Город семи ворот
Пять или шесть утра. Сизый туман. Рассвет.
Город укутан в плащ в пятнах губной помады.
В горло мне вбили кляп горечи сигарет,
Руки стянув кольцом бешеной автострады.
Я уходил сто раз, я возвращался в дождь,
Я продавал себя, чтоб заплатить по счету,
Только растут долги... Знать бы, чего ты ждешь
Флюгером на ветру жизненных поворотов.
Спой им, душа моя. Я не умею петь.
Вечности медяки глухо бренчат в карманах.
Шел я на зиккурат, чтобы увидеть смерть,
А повстречался шут, плачущий – видно, спьяну.
Я бы купил билет в город семи ворот,
Где золотой грифон – времени сторож строгий.

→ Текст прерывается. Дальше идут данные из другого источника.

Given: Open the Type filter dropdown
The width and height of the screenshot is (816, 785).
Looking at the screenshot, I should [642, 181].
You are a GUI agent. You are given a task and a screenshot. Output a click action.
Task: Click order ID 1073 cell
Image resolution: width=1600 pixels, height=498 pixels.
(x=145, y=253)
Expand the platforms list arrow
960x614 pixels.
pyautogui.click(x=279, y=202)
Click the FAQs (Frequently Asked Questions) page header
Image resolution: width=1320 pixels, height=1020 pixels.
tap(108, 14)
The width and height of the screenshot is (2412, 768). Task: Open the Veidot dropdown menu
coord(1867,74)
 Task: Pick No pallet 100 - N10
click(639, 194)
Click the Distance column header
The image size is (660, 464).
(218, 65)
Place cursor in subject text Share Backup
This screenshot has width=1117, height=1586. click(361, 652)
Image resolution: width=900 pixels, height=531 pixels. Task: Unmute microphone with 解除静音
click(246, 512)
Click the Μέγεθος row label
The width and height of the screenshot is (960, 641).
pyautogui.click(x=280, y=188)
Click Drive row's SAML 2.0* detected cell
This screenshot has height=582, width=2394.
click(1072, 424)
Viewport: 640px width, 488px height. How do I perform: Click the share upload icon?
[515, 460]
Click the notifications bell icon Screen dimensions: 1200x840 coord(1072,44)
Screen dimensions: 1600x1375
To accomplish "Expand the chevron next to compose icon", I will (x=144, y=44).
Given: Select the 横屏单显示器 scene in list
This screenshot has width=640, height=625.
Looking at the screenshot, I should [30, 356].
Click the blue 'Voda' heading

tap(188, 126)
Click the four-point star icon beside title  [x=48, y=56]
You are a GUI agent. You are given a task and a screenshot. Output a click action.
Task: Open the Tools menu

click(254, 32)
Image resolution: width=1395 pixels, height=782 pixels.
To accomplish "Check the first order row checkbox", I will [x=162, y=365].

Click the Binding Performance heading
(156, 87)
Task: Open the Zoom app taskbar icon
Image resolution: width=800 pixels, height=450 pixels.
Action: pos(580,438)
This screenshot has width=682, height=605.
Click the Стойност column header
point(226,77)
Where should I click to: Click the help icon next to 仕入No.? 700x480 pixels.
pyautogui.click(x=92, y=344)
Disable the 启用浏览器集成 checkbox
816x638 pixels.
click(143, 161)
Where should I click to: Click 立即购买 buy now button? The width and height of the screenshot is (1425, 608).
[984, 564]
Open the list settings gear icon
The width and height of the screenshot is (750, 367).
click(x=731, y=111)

Там до пяти утра флейта твоя поет
И на большом лугу пляшут единороги.
Черное серебро – мелкая пыль дорог,
Где я прошел не раз в поисках нужной цели.
Пять или шесть утра. Город совсем продрог.
Спела, душа моя? Что ж, тогда – полетели?
Этот город
Ты не знаешь, но этот город безумно стар –
Все холмы, на которых стоял он, сошли на нет.
Он успел позабыть свой язык и молчать устал,
Здесь часы отстают на четыреста тысяч лет.
Ты не видишь, но этот город давно ослеп,
Хоть таращит оконные бельма тебе в лицо.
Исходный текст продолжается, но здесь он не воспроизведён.